TEKS YANG DISEDIAKAN:
▼
Annisa B. Suciningtyas
#Wacana — Melangsir dari laman kompas.com (02/06/2025), Menteri Keuangan Sri Mulyani Indrawati menetapkan anggaran biaya pemerintahan untuk tahun 2026. Ketentuan ini tercantum dalam PMK Nomor 32 Tahun 2026, yang menetapkan anggaran konsumsi rapat koordinasi (rakor) setingkat menteri sebesar Rp171.000 per orang, dengan rincian Rp118.000 untuk makanan utama dan Rp53.000 untuk snack.
Penetapan anggaran konsumsi ini tentu saja cukup menyita perhatian publik. Angka-angka tersebut menjadi sorotan tajam di tengah kondisi ekonomi rakyat yang makin sulit akibat adanya inflasi yang terus menggerus daya beli, serta kebijakan-kebijakan pemerintah yang dinilai makin membebani rakyat. Saat rakyat berjuang mencukupi kebutuhan dasar, kebijakan semacam ini malah menunjukkan adanya ketimpangan.
Wajar saja jika publik mempertanyakan urgensi dari alokasi anggaran konsumsi rapat yang terkesan mewah ini. Sementara itu, pemerintah terus menetapkan kebijakan-kebijakan yang berdampak langsung ke rakyat kecil, seperti kenaikan harga bahan pokok, pemangkasan subsidi, serta berbagai pungutan yang merambah ke sektor pendidikan dan kesehatan.
▲
KUMPULAN DAFTAR:
▼
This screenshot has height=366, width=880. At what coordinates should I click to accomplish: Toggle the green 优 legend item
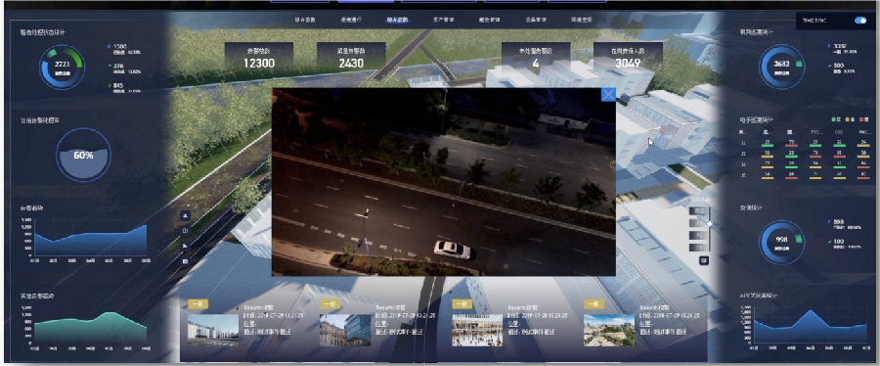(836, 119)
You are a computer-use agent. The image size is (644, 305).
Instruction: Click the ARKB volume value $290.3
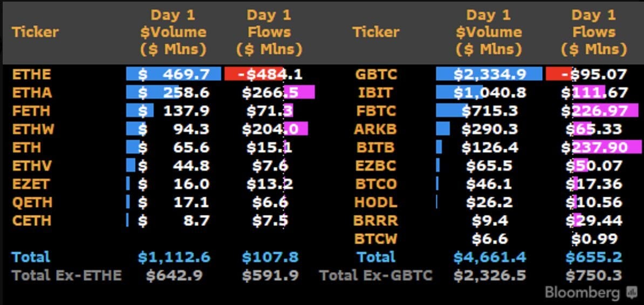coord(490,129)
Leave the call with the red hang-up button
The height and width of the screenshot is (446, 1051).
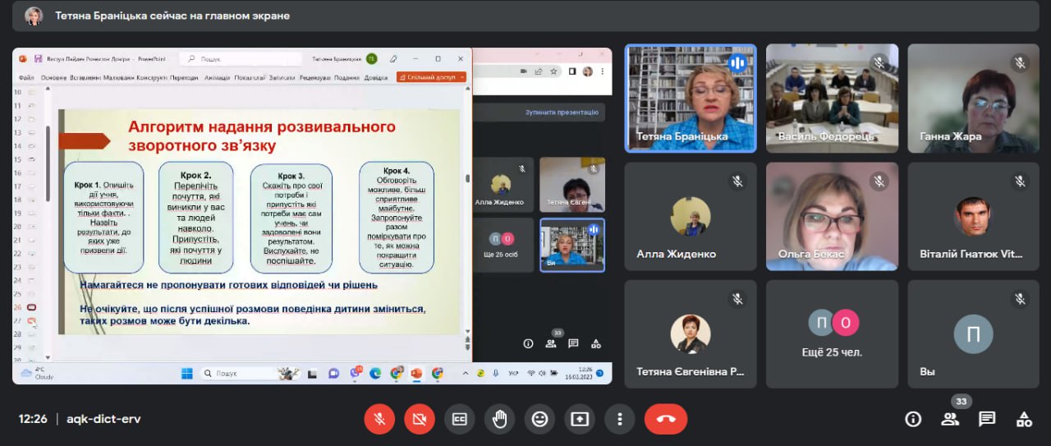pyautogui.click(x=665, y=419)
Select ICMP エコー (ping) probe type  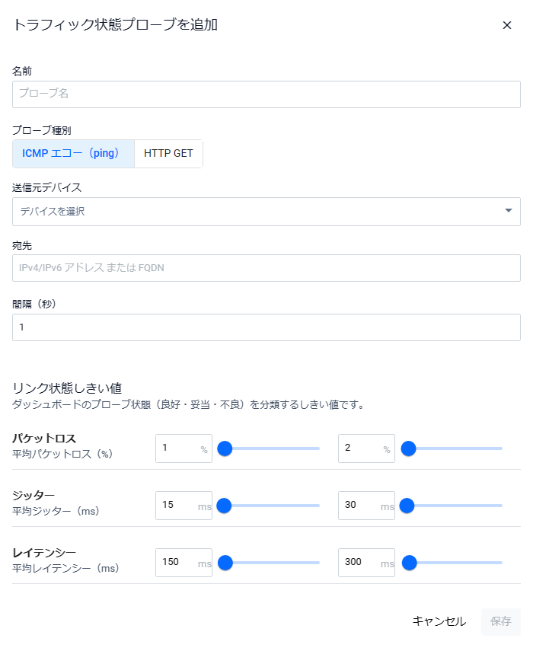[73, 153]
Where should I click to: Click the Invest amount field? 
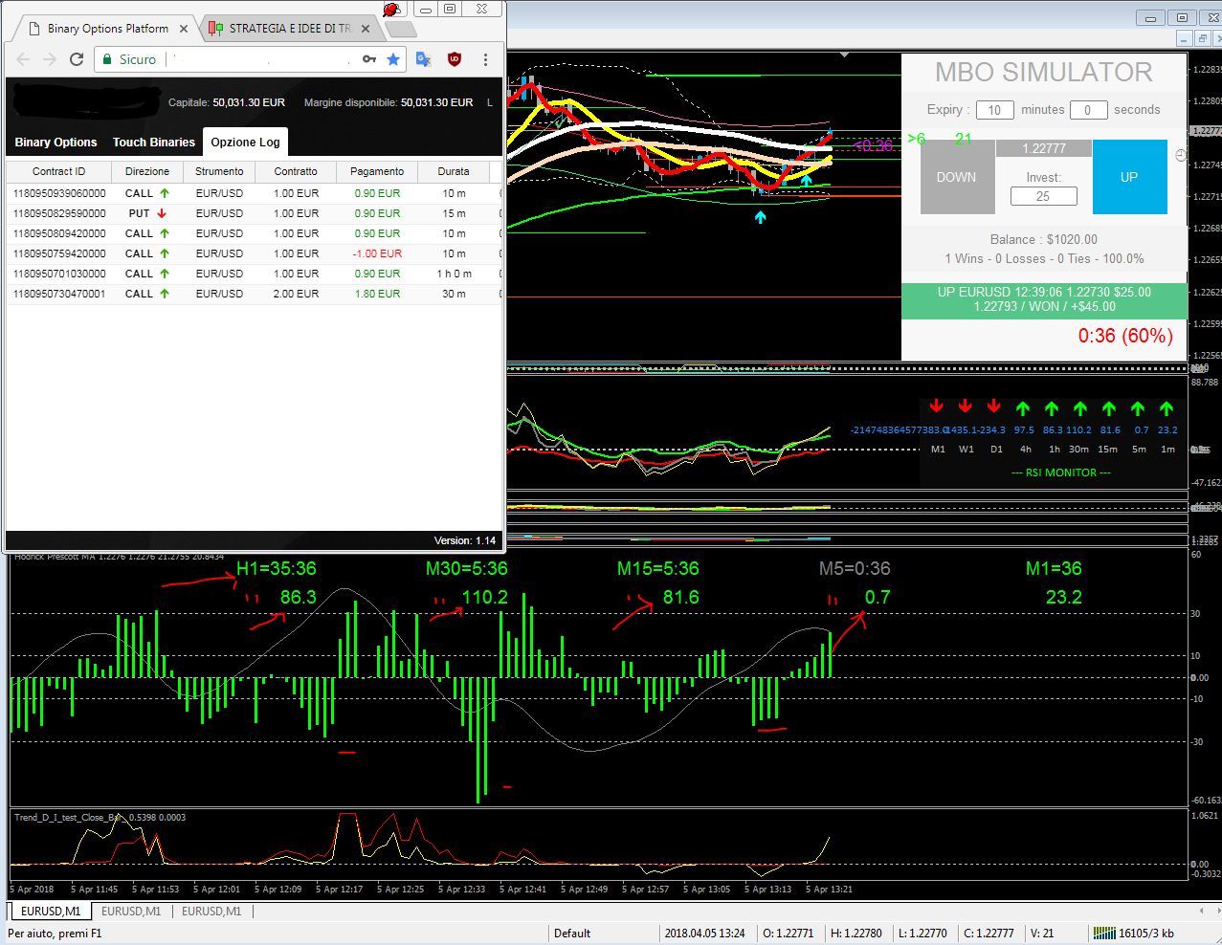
▲
▼
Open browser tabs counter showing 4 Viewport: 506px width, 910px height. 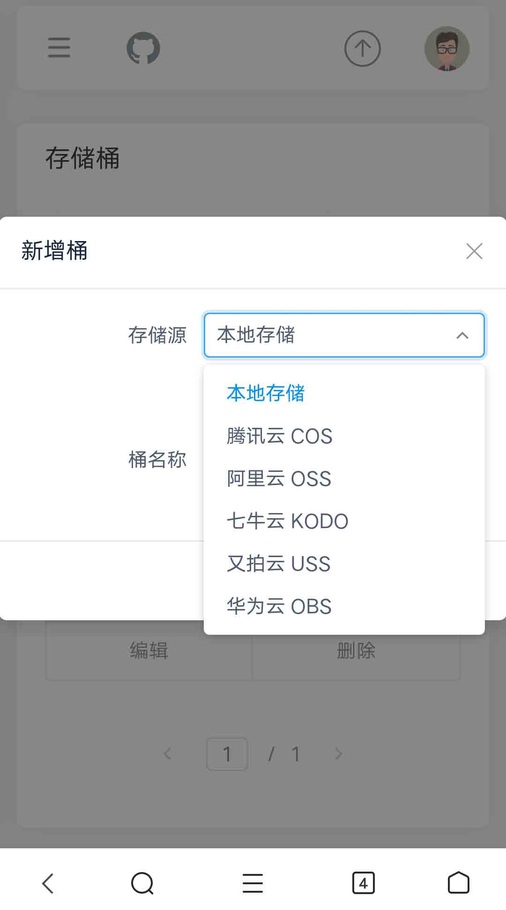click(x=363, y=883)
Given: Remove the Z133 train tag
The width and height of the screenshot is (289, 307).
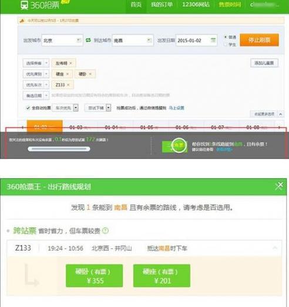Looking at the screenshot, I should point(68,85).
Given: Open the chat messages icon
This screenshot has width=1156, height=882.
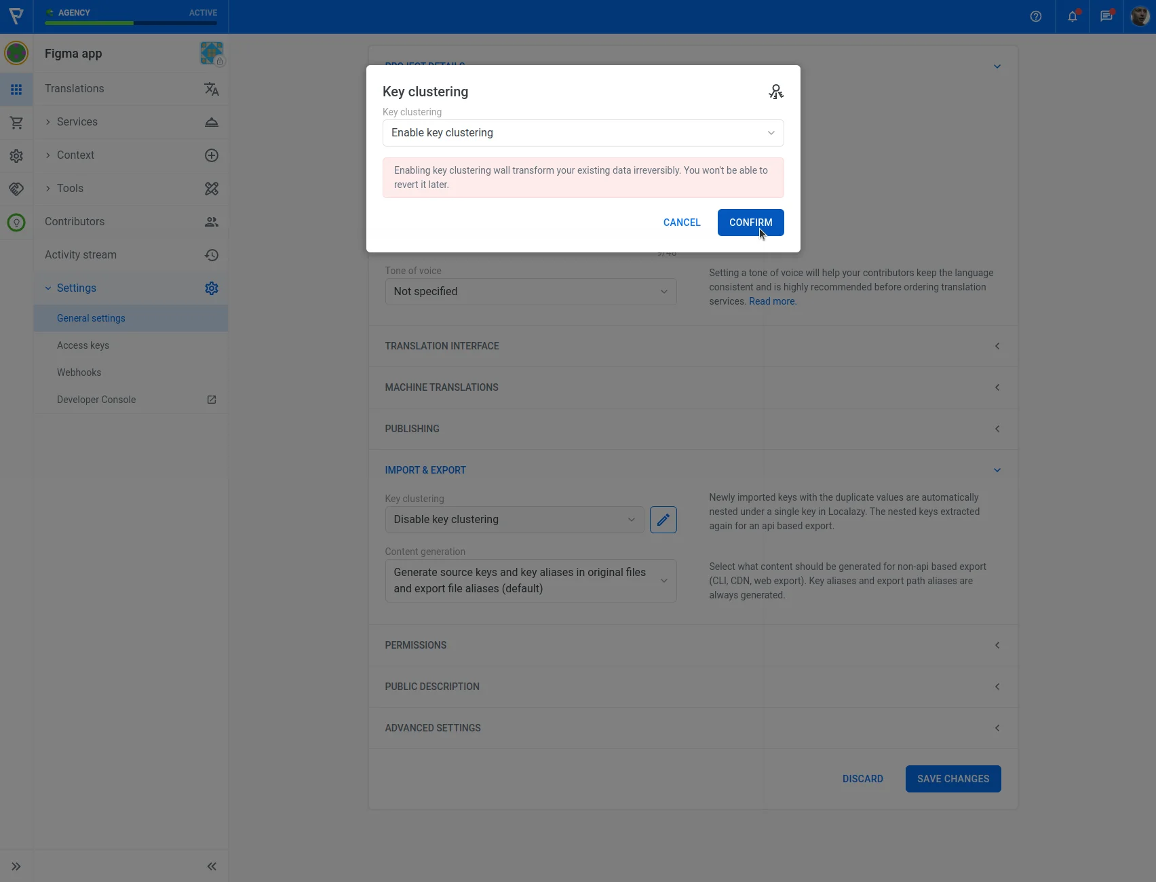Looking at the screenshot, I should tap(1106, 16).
▲
▼
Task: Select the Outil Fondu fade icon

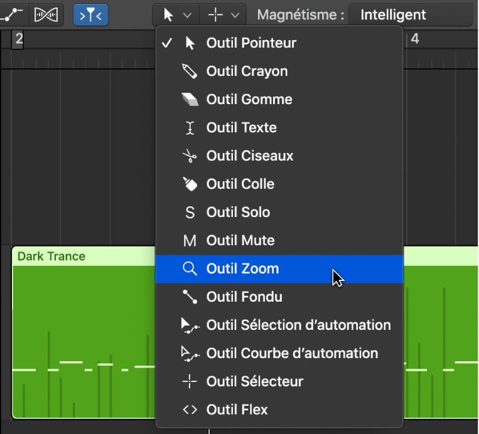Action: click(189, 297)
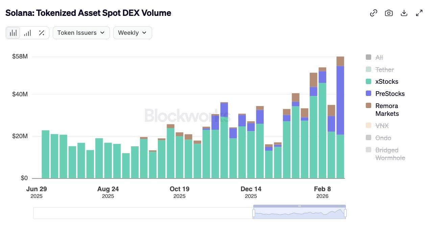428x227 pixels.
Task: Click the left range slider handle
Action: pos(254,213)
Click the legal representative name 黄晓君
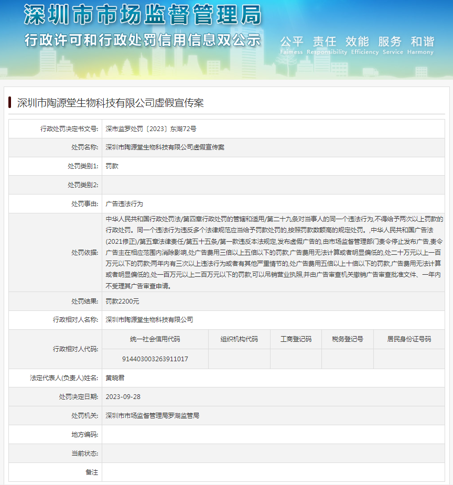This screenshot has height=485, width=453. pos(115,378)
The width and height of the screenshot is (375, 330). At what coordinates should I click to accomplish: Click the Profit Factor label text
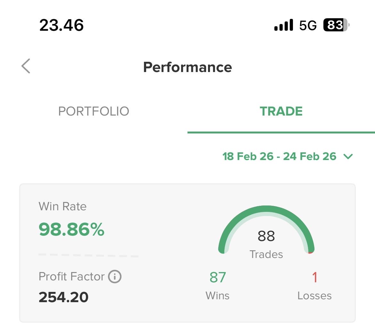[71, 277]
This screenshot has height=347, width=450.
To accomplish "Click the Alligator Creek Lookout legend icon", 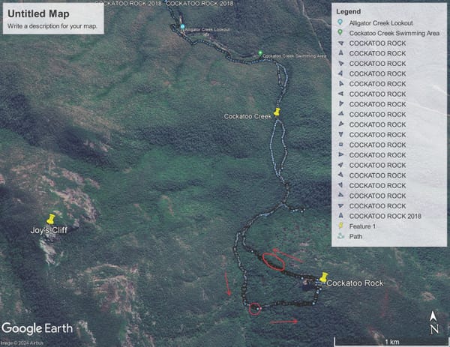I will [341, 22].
▲
INSTRUKSI TERTULIS: Salin bagian teks tentang anggaran konsumsi rapat pemerintah dari "Annisa B. Suciningtyas" sampai "Rp53.000 untuk snack." tanpa mengubah satu kata pun. Daftar di atas diambil dari sumber yang berbeda dengan teks.

HASIL PENGERJAAN:
Annisa B. Suciningtyas
#Wacana — Melangsir dari laman kompas.com (02/06/2025), Menteri Keuangan Sri Mulyani Indrawati menetapkan anggaran biaya pemerintahan untuk tahun 2026. Ketentuan ini tercantum dalam PMK Nomor 32 Tahun 2026, yang menetapkan anggaran konsumsi rapat koordinasi (rakor) setingkat menteri sebesar Rp171.000 per orang, dengan rincian Rp118.000 untuk makanan utama dan Rp53.000 untuk snack.